» WORK INSTRUCTIONS
Reproduce every line of the data below verbatim, without altering any character.

» RECORDED INFORMATION
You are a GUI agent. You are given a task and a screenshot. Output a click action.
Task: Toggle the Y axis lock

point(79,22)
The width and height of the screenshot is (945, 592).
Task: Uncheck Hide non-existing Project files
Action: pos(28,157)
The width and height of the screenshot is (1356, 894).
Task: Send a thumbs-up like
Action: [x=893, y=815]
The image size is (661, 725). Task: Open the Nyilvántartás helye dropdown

» THE REPLY
You are a GUI agent. You are given a task and a screenshot. Output a click action.
Task: Toggle the Y axis lock

point(79,22)
The width and height of the screenshot is (945, 592).
Task: Uncheck Hide non-existing Project files
Action: pos(28,157)
The width and height of the screenshot is (1356, 894).
Task: Send a thumbs-up like
Action: [x=893, y=815]
The image size is (661, 725). Task: Open the Nyilvántartás helye dropdown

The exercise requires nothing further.